Сакрализация власти непосредственно сопряжена с исполь­зованием мифа в качестве инструмента объяснения мира и в то же время легитимации существующего в обществе порядка от­правления власти и его обоснования. В этом смысле мифология неразрывно связана с генеалогией, в частности еще и потому, что миф нередко дает объяснение и обоснование неравенству отдельных общественных групп в рамках данной структуры. Как примеры такого обоснования можно назвать случаи, когда господствующая группа, обычно этническая, предстает в собст­венных мифах в роли своего рода культурного героя, принесше-го в занимаемые ею ныне области важнейшие элементы культу­ры— культурные растения, животных, огонь и т. д. Обычно та­кие мифологические представления находили непосредствен­ное выражение в символике ритуала утверждения у власти новых правителей. Не случайно Э. Лич подчеркивает: «Миф— это хартия ритуального действа, и... мы только тогда сможем понять, что символизируется, если примем во внимание то, о чем говорится в мифологии»87.

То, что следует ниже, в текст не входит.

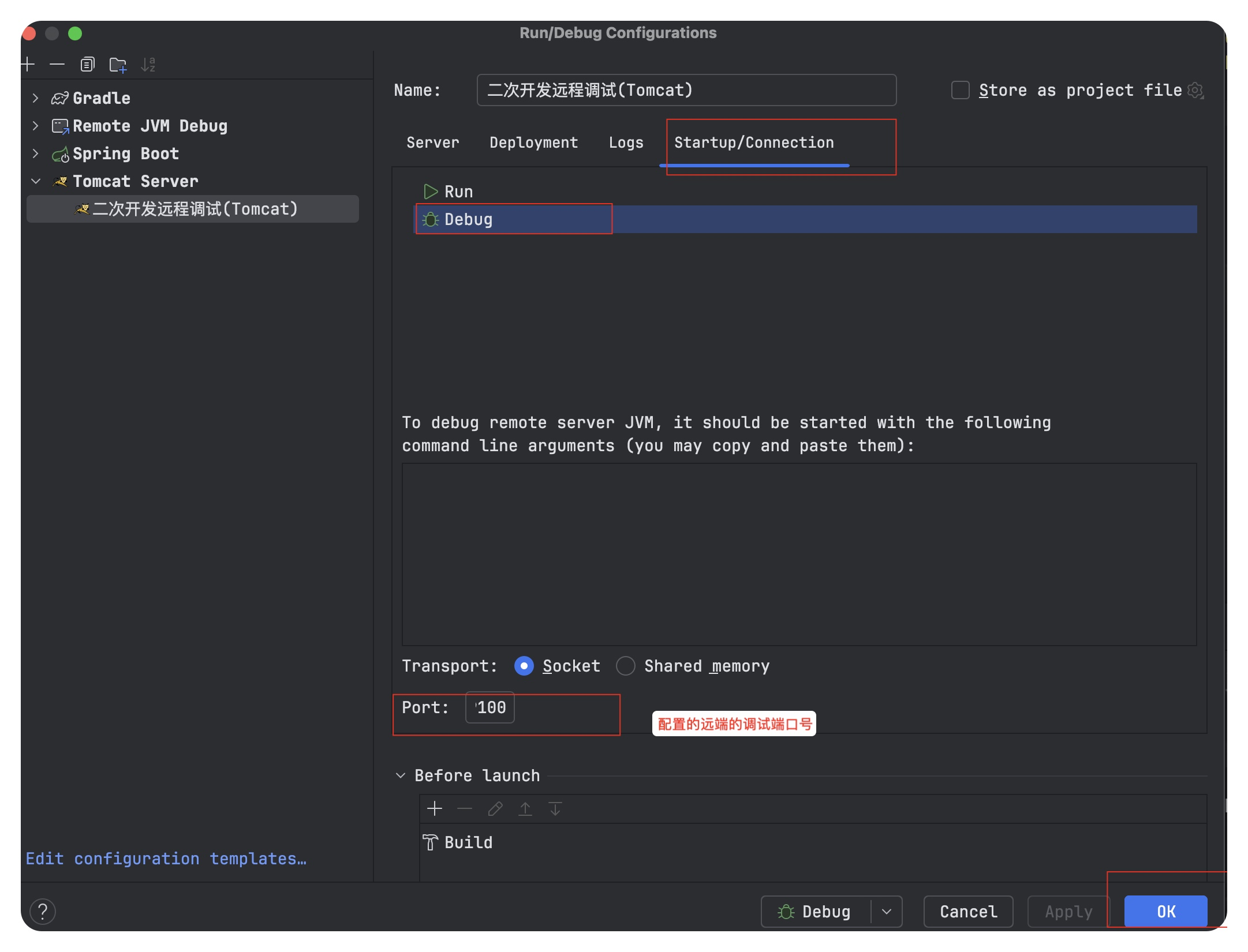Click the create new folder icon
The width and height of the screenshot is (1248, 952).
118,65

В принципе, видимо, всякое наследование верховной власти так или иначе «привязывалось» к мифологическому прошлому. При таком подходе становится очевидным, что расхождения между разными версиями мифа в символической форме фикси­ровали вполне реальные столкновения, связанные с устанавли­вавшейся когда-то потестарной властью, а затем вовлекались в качестве идеологического орудия в политическую борьбу88. Не случайно писал М. Фортес: «Мифы и легенды талленси подде­лывают (counterfeit) историю»89. Эффективность мифа в роли идеологического обоснования в этих случаях повышалась еще и тем (как и в случае с генеалогиями), что оперирование мифоло­гическими категориями, во всяком случае эффективное опериро­вание, требовало наличия групп специалистов, для которых это становилось главным родом деятельности. Появление таких «профессиональных» хранителей мифов в известном смысле может считаться свидетельством того, что тот или иной эсо подходит к завершающему этапу классообразования.

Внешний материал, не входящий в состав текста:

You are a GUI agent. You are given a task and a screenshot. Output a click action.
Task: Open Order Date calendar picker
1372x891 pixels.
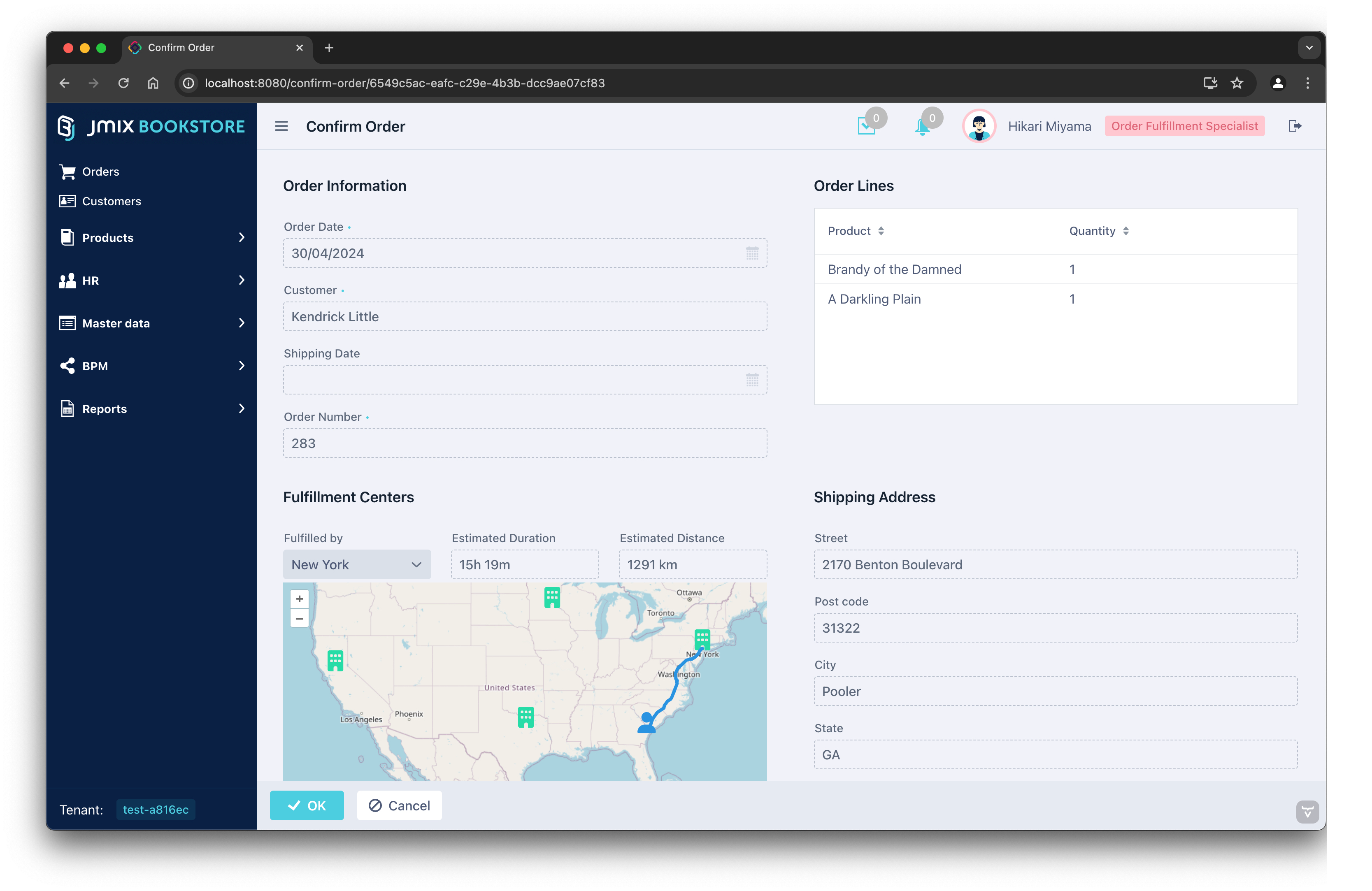point(752,253)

Вместе с тем пример мифа хорошо показывает всю слож­ность выделения потестарной или политической культуры даже на аналитическом уровне. В самом деле, ни миф, ни религиоз­ные верования не входят, строго говоря, в состав этой части культуры, перекрывая гораздо более широкие сферы культуры общества в целом. Что же из средств психологического принуж­дения, с которых начиналась эта глава, принадлежит к поте­старной или политической культуре? По-видимому, ее органиче­ской составной частью следует считать не столько саму религию или миф, сколько установившуюся традицию апелляции к ним для целей регулирования отдельных частей подобного принуж­дения. Я имею в виду в данном случае не только и даже, пожа­луй, не столько факт такой апелляции — это в конце концов и не могло быть иначе в докапиталистических общественных орга­низмах,— сколько организационные (иначе говоря, ритуальные) ее формы, критерии отбора элементов мифологических и рели­гиозных представлений и, конечно, конкретные формы, которые принимала потестарная или политическая власть под воздейст­вием всего комплекса культурных и идеологических форм, ис­пользовавшихся для ее обоснования и легитимации.